The term integration has gained increasing prominence in the global health community (implementers, service providers, advocates, and donors) to describe service delivery and systems management strategies that highlight coordination of care and sharing of resources.
In addition, the Symposium served as a platform to share best practices for the development, delivery, management, and measurement of integrated maternal, newborn, and child health (MNCH) and reproductive health programs and systems.
Throughout the Symposium, examples of integrated approaches supported the global health community's conviction that integration, when appropriate and implemented in a smart way, is a key tool for success in health systems management and seamless health service delivery. Integration encourages creativity and innovation to coordinate already existing systems and resources to save more lives.
However, several barriers remain, such as: disease-specific, vertical budgeting; disease-specific health worker training; strict reporting requirements; and, restrictions on family planning.
On Monday, MSH presented a panel discussion called "Build It Better and Stronger: Maternal and Child Health Programs for Maximum Impact" at an event open to the public. MSH invited an expert panel: Diana Silimperi, Vice President, MSH; Rudi Thetard, Chief of Party, BASICS Malawi; Issakha Diallo, Project Director, AWARE II Ghana; and Abdelhadi Eltahir, Senior Advisor for Maternal and Newborn Health, Pathfinder International to present.

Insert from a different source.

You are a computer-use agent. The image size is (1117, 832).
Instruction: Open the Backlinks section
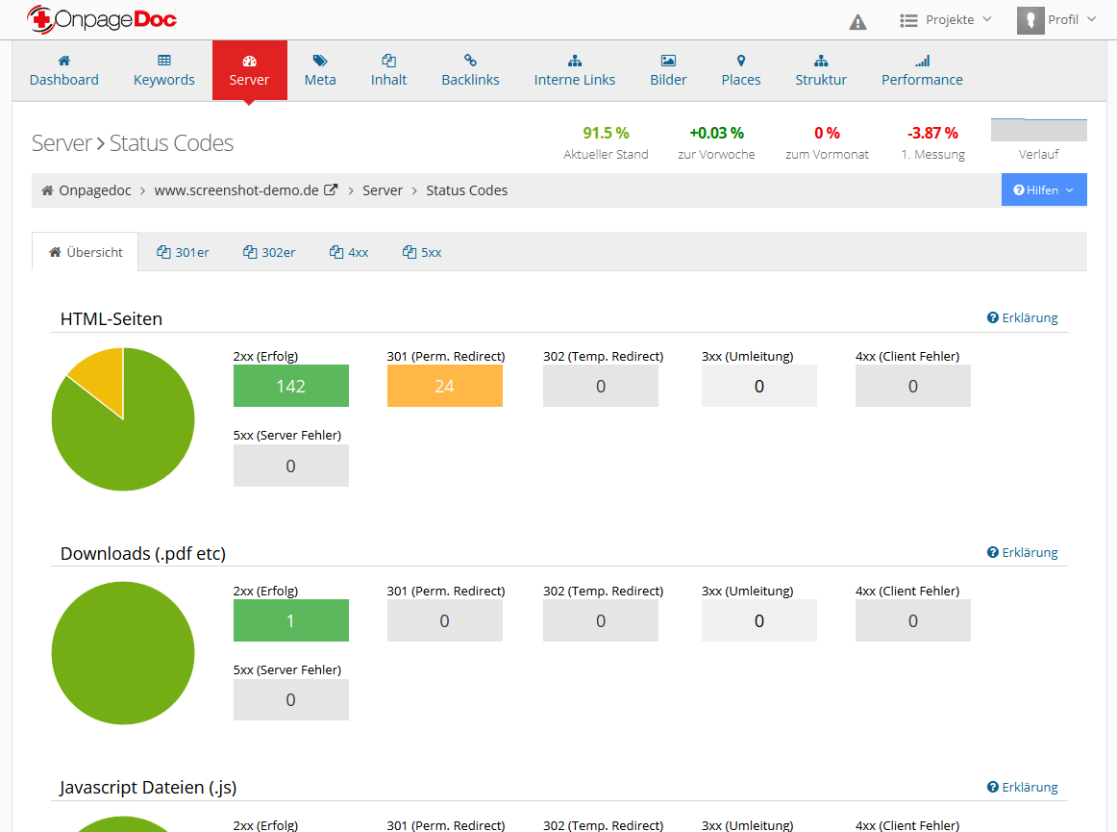pyautogui.click(x=470, y=70)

The panel focused on the grim fact that more than one-and-a-half million women every year will die from complications during pregnancy and childbirth. At the same time, an estimated six million children die each year from preventable causes. Reaching the Millennium Development Goals will require more than scientific expertise. Leadership and effective management processes are also needed to bring existing and new interventions to scale throughout countries' service sites and communities. The panel highlighted successful integrated programs in Malawi, Burundi, and Zimbabwe, explaining processes and factors needed for success.

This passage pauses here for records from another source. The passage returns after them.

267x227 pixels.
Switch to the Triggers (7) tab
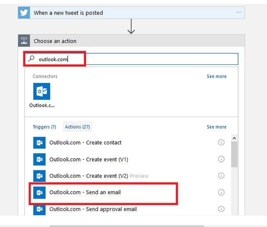coord(44,127)
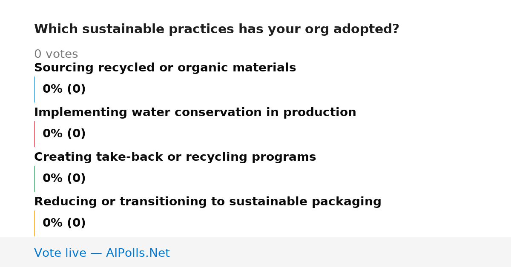This screenshot has height=267, width=511.
Task: Click the orange bar for sustainable packaging
Action: 34,223
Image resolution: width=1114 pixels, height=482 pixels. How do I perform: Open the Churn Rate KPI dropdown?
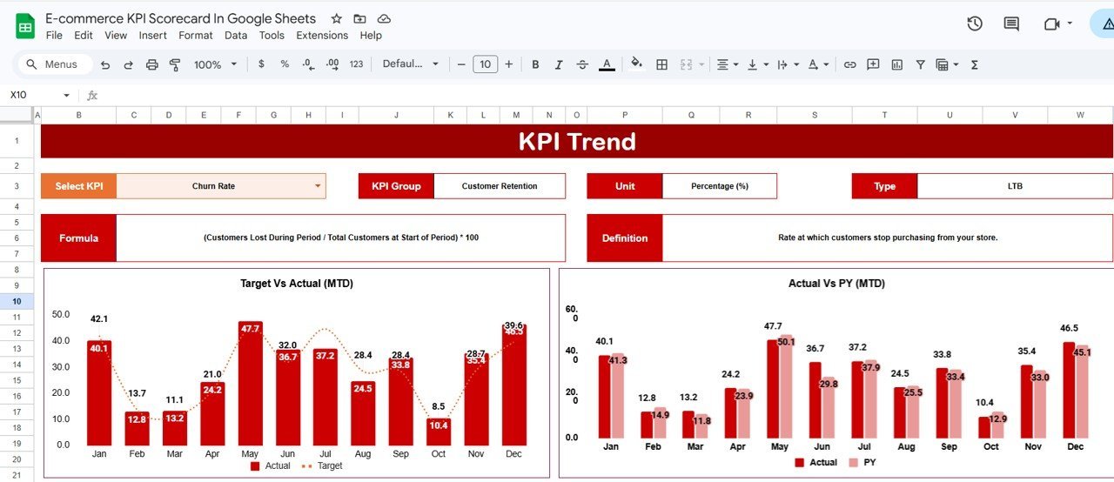tap(318, 186)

Dr. Silimperi, who moderated the event, opened the panel by presenting the major barrier to greater impact on MNCH, "It is not the lack of evidence-based MNCH interventions, but the lack of resources and the lack of a comprehensive health systems approach," she said.
Dr. Diallo cautioned that program designers must keep the client in mind, "Women are already overburdened, thus combining health services and education must be developed in the context of the health system and given the opportunity to develop creatively without constraints from the donor."
Dr. Eltahir followed with a highly successful example of two provinces in Burundi with strong relations with the government that coordinated MNCH, nutrition, water and sanitation, and immunization that utilized innovation and community mobilization. These efforts led to training of mothers, improved nutrition for children, increased child immunization rates, and increases in women delivering at facilities. The success was due not only to smart and innovate design, but also due to strong relations with the government, a key stakeholder mentioned in all panelists' presentations.
Dr. Thetard closed the panel by recognizing the complexity of integration. While there are many ways to integrate systems, there are even more ways to tweak systems for greater impact. He cited an example of integrating MNCH and HIV programming, which has been an important challenge, particularly for malnourished children whose HIV status often go undetected.
To provide a follow-up resource and to help move the conversation on integration forward, a report on the Symposium will be released with recommendations for the global health community on integration.